So I’m in my last year of high school and a couple of months ago I sent my résumé to an IT company.

It so happened that on last two Mondays one employee of said company went to our school to teach us something about how it works “in the trench” (agile methodologies, scrum, if anyone’s familiar with the IT world they’ll probably know about these) and had us do some activities to mimic working in a company with a client.

I mentioned to him that I had received no response to my application and he told me he’d look into that. Today my teacher told me he spoke to the guy and he told him they are looking into hiring me part-time, they just need to figure out the burocracy.

That being said, my teacher wanted me to know what the guy told him about me.

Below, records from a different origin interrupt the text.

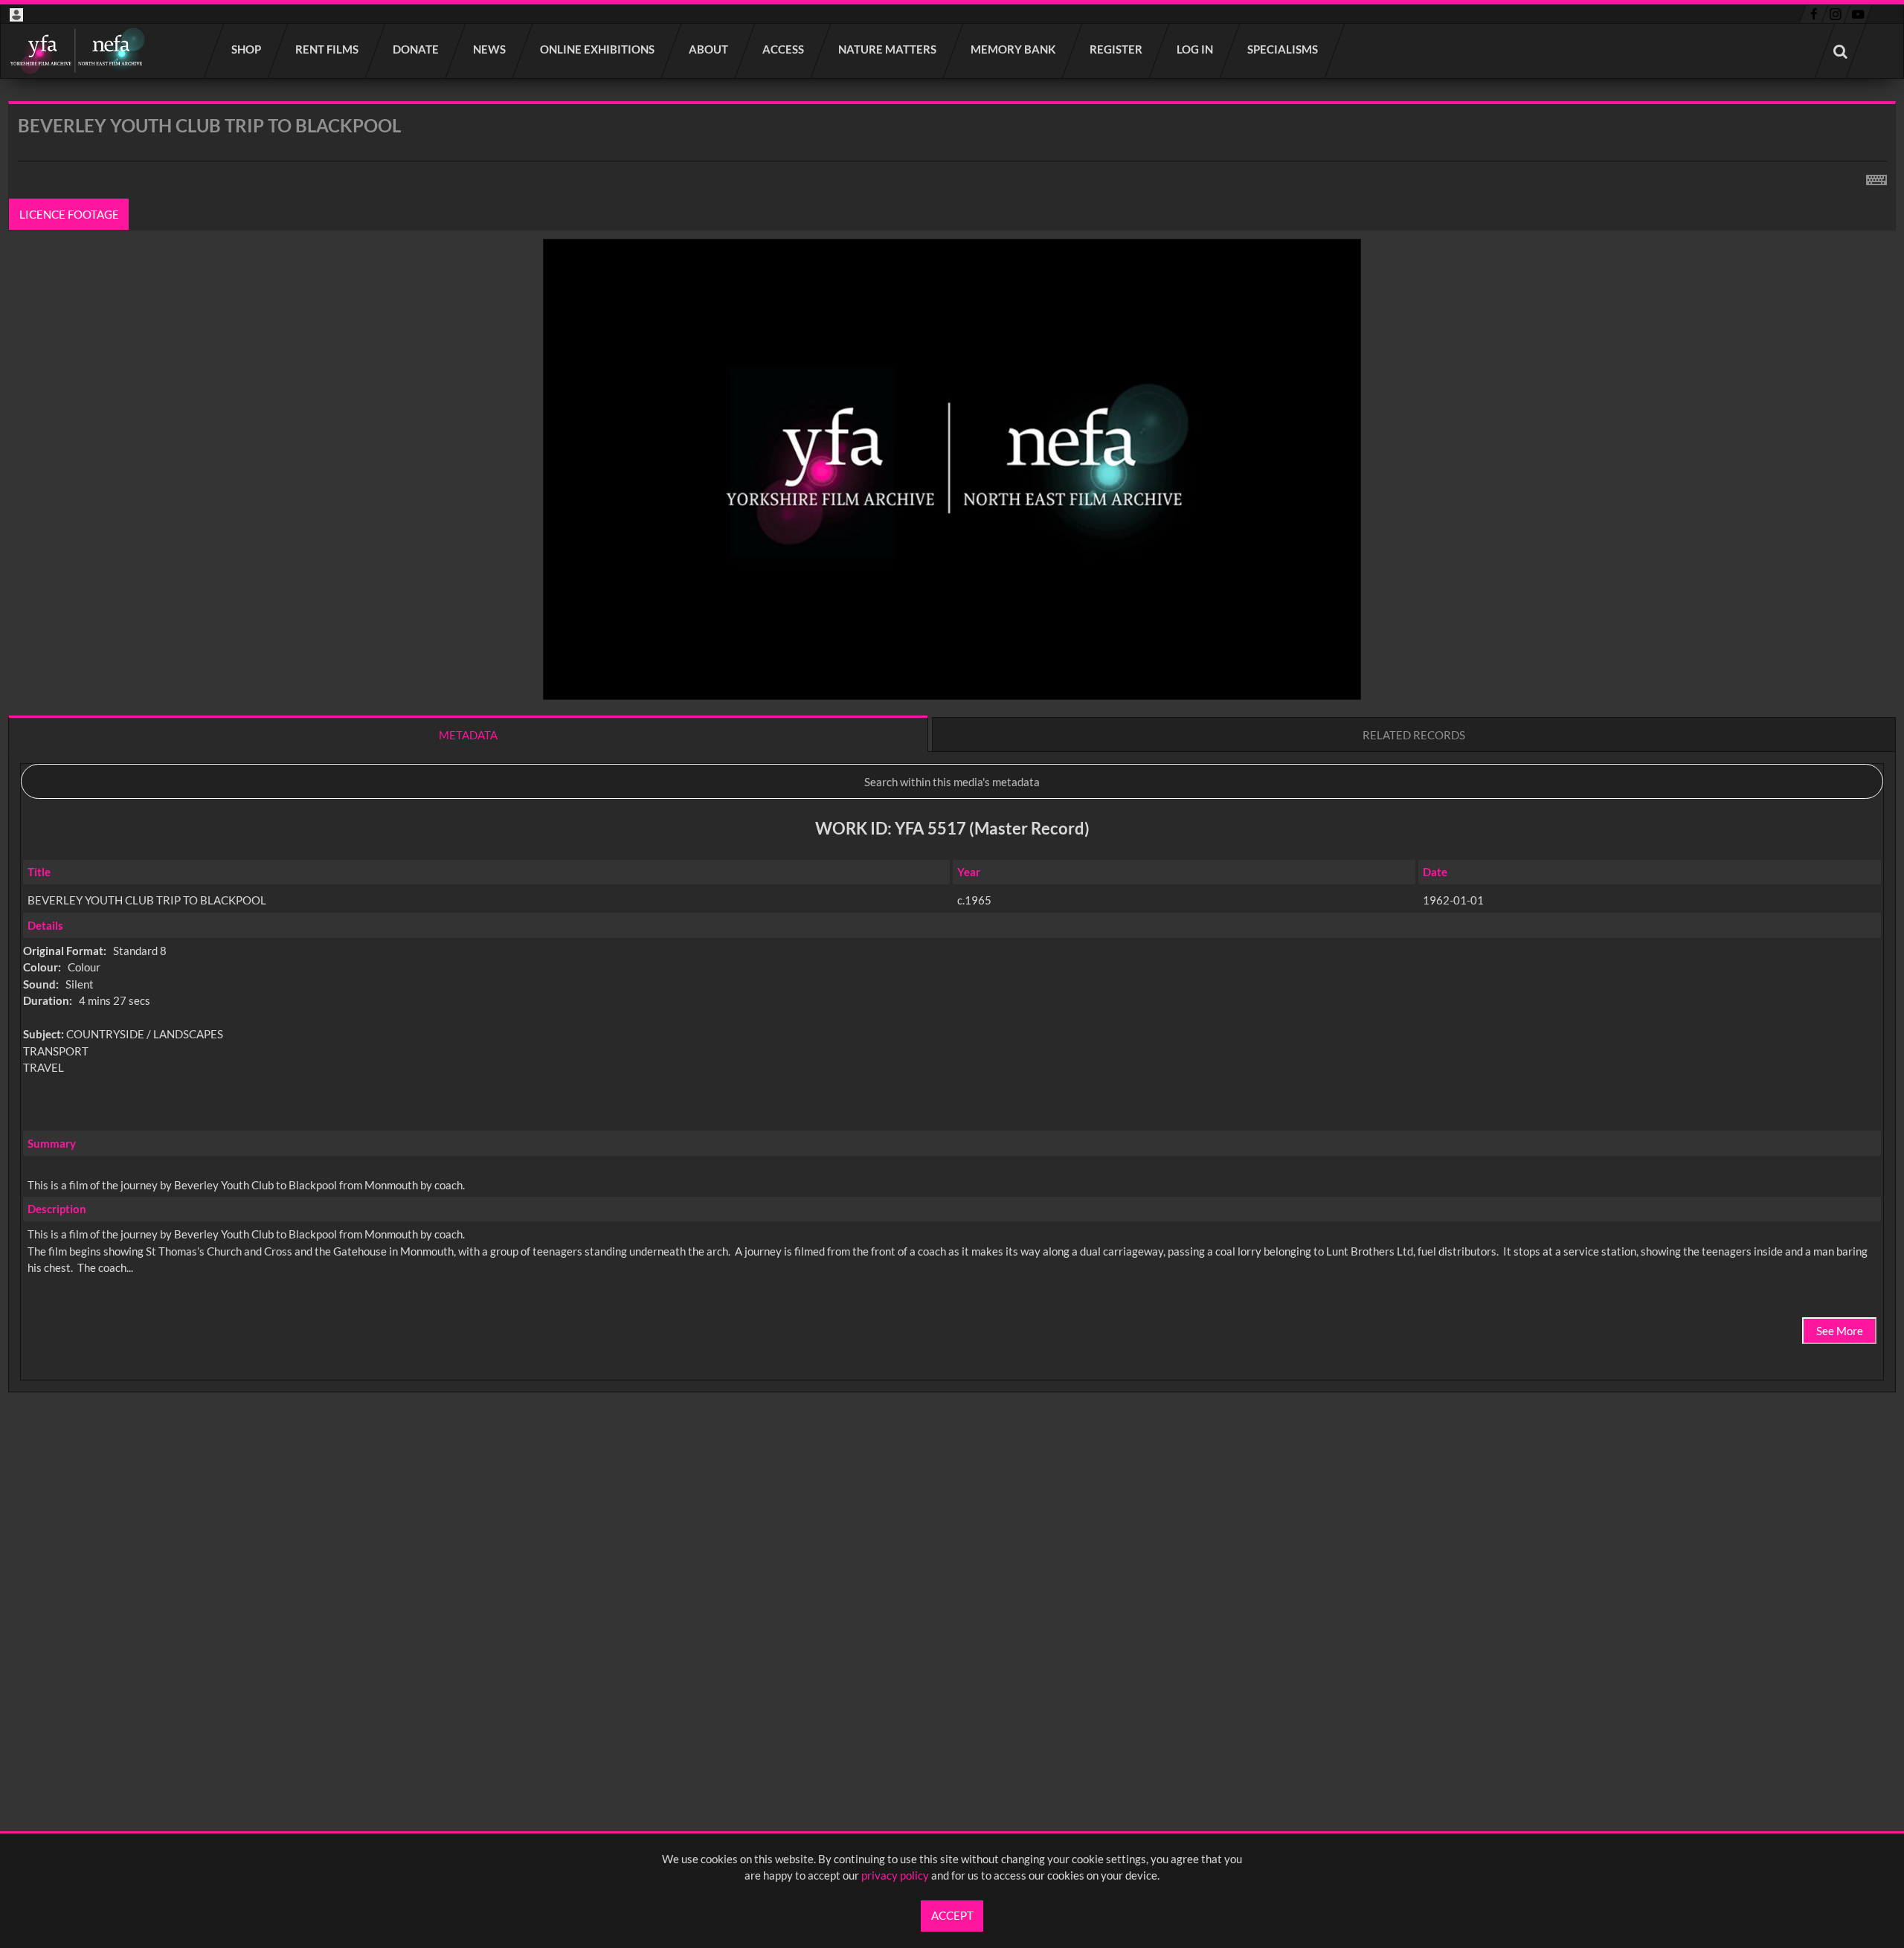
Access (784, 49)
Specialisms (1283, 49)
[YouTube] (1857, 14)
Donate (416, 49)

He said he thinks I have great potential, but my only (his word) flaw is that “I get and process things so fast I get bored easily and stop interacting with the rest of the team.” Basically they both agreed my weak point is teamwork, and I’ve known that for a while. The employee said they’d rather hire 10 mediocre people than 1 excellent one who can’t team up with others.

I told my teacher I’m very excited and looking forward to work on that once I am hired and I’ll make that a priority.

My confession, I guess, is that despite having disregarded this drawback of mine up until now, I’m starting to be seriously worried about how it might interfere with my future career and job life. I truly want to get better at this but I’m not sure how to tackle the issue.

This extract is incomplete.